2. Reaction with metals
Oxygen reacts with metals like sodium, potassium, magnesium, aluminium, iron etc. , to form their corresponding metal oxides which are generally basic in nature. But the metals differ in their reactivity towards oxygen.
Metal + Oxygen → Metal oxide
4Na + O2 → 2Na2O
Sodium + Oxygen → Sodium oxide
Heat a strip of magnesium ribbon in the flame till it catches fire and introduce it into the jar containing oxygen. It burns with a dazzling bright light and white ash of magnesium oxide is formed.
3. Reaction with non metals
Oxygen reacts with various non-metals like hydrogen, nitrogen, carbon, sulphur, phosphorus etc. , to give corresponding non metallic oxides, which are generally acidic in nature.
Non-metal + Oxygen → Non-metallic oxide
Heat a small piece of phosphorous and introduce it into the oxygen jar. Phosphorous burns with suffocating smell and gives phosphorous pentoxide (white fumes).
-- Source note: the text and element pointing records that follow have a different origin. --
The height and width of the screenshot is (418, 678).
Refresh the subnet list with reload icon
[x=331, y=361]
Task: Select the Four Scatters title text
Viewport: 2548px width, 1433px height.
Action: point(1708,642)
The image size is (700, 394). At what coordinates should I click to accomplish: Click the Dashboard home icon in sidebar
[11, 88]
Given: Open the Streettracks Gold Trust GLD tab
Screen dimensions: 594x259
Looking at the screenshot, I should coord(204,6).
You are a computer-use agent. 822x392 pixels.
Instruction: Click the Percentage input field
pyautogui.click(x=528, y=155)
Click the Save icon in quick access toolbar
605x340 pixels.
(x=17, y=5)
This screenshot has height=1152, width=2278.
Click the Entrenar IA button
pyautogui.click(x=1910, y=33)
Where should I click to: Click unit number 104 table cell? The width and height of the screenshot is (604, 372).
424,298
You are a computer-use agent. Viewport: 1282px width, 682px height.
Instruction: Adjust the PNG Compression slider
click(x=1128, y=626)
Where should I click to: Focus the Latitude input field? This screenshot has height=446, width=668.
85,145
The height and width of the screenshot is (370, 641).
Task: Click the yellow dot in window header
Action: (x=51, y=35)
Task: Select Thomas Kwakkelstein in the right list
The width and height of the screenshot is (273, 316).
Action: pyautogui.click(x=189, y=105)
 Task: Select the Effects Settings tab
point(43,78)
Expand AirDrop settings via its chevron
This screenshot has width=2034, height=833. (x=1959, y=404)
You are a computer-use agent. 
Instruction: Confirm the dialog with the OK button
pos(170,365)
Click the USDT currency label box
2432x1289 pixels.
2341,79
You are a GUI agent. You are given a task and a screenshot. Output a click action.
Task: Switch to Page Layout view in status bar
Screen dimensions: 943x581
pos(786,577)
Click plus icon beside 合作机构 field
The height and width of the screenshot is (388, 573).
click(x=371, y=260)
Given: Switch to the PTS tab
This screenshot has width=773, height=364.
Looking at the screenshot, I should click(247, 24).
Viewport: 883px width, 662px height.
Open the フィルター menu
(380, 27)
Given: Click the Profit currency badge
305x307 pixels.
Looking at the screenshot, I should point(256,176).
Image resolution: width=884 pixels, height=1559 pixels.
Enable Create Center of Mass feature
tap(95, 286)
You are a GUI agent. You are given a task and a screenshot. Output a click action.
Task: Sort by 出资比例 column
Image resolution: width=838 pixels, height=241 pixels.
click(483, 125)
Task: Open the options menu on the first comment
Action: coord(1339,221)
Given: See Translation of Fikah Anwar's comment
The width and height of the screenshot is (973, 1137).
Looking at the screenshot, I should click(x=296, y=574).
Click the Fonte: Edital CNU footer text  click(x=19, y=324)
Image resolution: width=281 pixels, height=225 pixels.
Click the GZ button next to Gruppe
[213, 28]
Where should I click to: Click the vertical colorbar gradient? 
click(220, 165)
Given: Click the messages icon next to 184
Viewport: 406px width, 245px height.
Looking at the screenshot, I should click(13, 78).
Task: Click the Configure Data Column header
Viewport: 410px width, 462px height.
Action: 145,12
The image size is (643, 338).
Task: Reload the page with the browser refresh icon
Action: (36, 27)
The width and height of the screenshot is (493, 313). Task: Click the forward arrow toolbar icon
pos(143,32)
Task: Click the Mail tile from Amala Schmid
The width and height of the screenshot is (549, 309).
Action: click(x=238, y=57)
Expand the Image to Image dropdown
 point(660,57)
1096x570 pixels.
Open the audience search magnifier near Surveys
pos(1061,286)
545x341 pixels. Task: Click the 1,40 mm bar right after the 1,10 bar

4. Reaction with Hydrocarbons
Hydrocarbons (compounds containing C and H) react with oxygen to form carbon dioxide and water vapour. E.g. Wood, Petrol, Diesel, LPG, etc. When they burn in oxygen, they produce heat and light energy. Hence they serve as fuel.
Hydrocarbon + O2 → CO2 + Water vapour + Heat energy + Light
The process of conversion of iron into its hydrated form of oxide in the presence of air and moisture (humid atmosphere) is calle d rusting. Rust is hydrated ferric oxide.
4Fe+3O2 → 2Fe2O3
Fe2O3+ x H2O → Fe2O3 • x H2O (rust)
(x is the number of water molecules which is variable)
4. Uses of Oxygen
* It is used as oxy-acetylene cylinder for cutting and welding metals.
* It is used to remove carbon impurities from steel.
* Plants and animals use oxygen from the air for respiration.
* It is used as rocket fuel.
* It is used for artificial respiration by scuba divers, mountaineers, astronauts, patients etc.
* Mixed with powdered charcoal it is used as explosives.
* It is used in the synthesis of methanol and ammonia.